To do -
Please quote exactly the lines below from the line containing "ติดต่อเรา (129, 934)" to the line containing "เว็บไซต์ในเครือ (356, 2436)", both lines included, and nothing else.

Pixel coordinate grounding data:
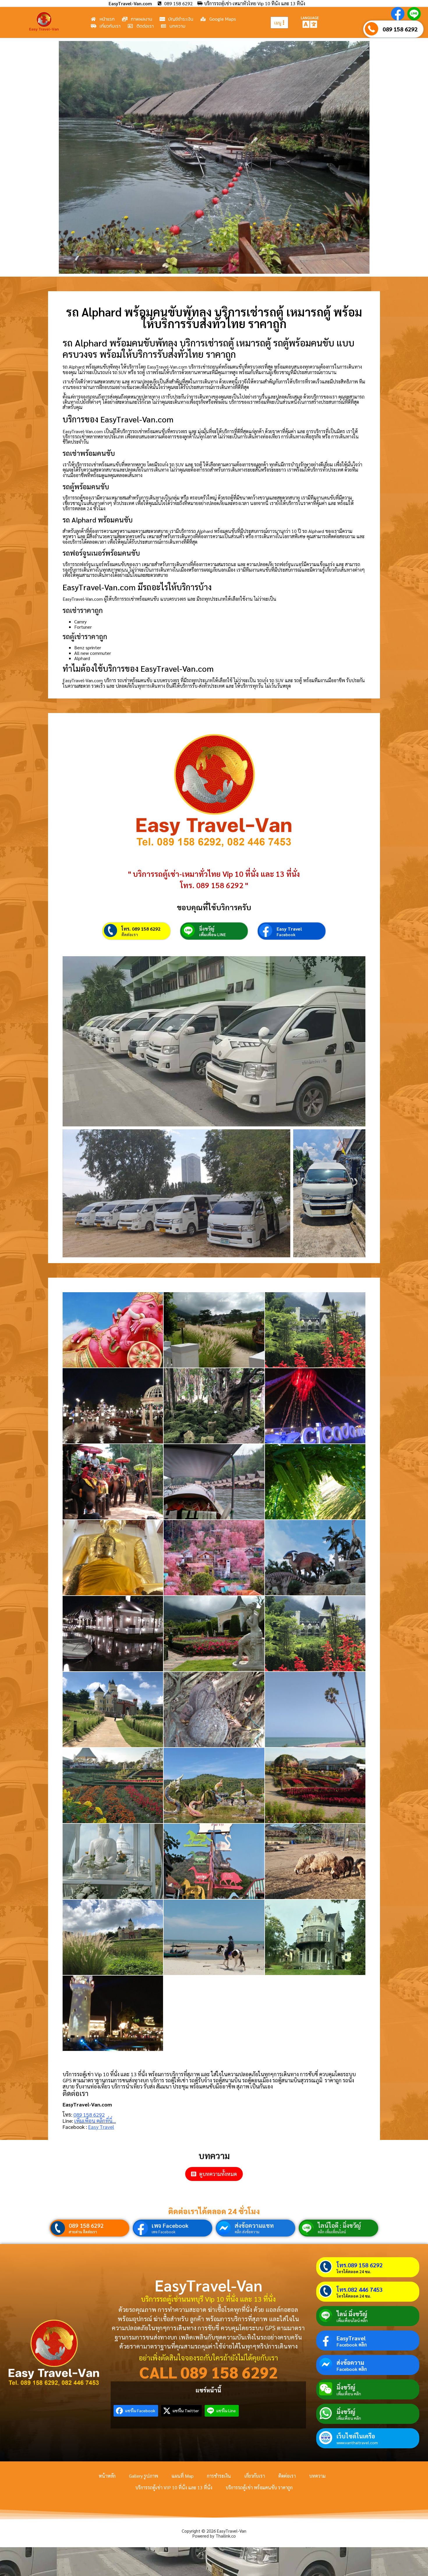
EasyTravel (351, 2338)
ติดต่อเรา (129, 934)
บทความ (317, 2476)
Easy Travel (289, 929)
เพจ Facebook (170, 2225)
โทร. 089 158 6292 (140, 929)
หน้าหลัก (107, 2476)
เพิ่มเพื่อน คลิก (349, 2394)
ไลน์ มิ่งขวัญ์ (352, 2314)
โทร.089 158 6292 (360, 2265)
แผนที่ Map (182, 2476)
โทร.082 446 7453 (360, 2289)
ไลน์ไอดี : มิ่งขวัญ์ (339, 2225)
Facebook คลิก (352, 2344)
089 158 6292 (400, 29)
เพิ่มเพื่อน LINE (212, 934)
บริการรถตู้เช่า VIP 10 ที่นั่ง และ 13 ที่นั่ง (173, 2487)
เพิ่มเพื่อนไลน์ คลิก (352, 2320)
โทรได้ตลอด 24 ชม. (354, 2271)
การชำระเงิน (219, 2476)
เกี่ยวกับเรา (254, 2476)
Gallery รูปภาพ (143, 2476)
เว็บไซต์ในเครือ (356, 2436)
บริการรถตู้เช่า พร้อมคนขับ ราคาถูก (259, 2487)
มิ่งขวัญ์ (206, 929)
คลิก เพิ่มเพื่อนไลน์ (332, 2231)
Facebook (286, 934)
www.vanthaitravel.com (357, 2442)
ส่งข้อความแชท (254, 2225)
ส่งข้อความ (350, 2362)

Solution to this task -
ติดต่อเรา (129, 934)
บทความ (317, 2476)
Easy Travel (289, 929)
เพจ Facebook (170, 2225)
โทร. 089 158 6292 (140, 929)
หน้าหลัก (107, 2476)
เพิ่มเพื่อน คลิก (349, 2394)
ไลน์ มิ่งขวัญ์ (352, 2314)
โทร.089 158 6292 (360, 2265)
แผนที่ Map (182, 2476)
โทร.082 446 7453 (360, 2289)
ไลน์ไอดี : มิ่งขวัญ์ (339, 2225)
Facebook คลิก (352, 2344)
089 158 6292 (400, 29)
เพิ่มเพื่อน LINE (212, 934)
บริการรถตู้เช่า VIP 10 ที่นั่ง และ 13 ที่นั่ง (173, 2487)
เพิ่มเพื่อนไลน์ คลิก (352, 2320)
โทรได้ตลอด 24 ชม. (354, 2271)
การชำระเงิน (219, 2476)
เกี่ยวกับเรา (254, 2476)
Gallery รูปภาพ (143, 2476)
เว็บไซต์ในเครือ (356, 2436)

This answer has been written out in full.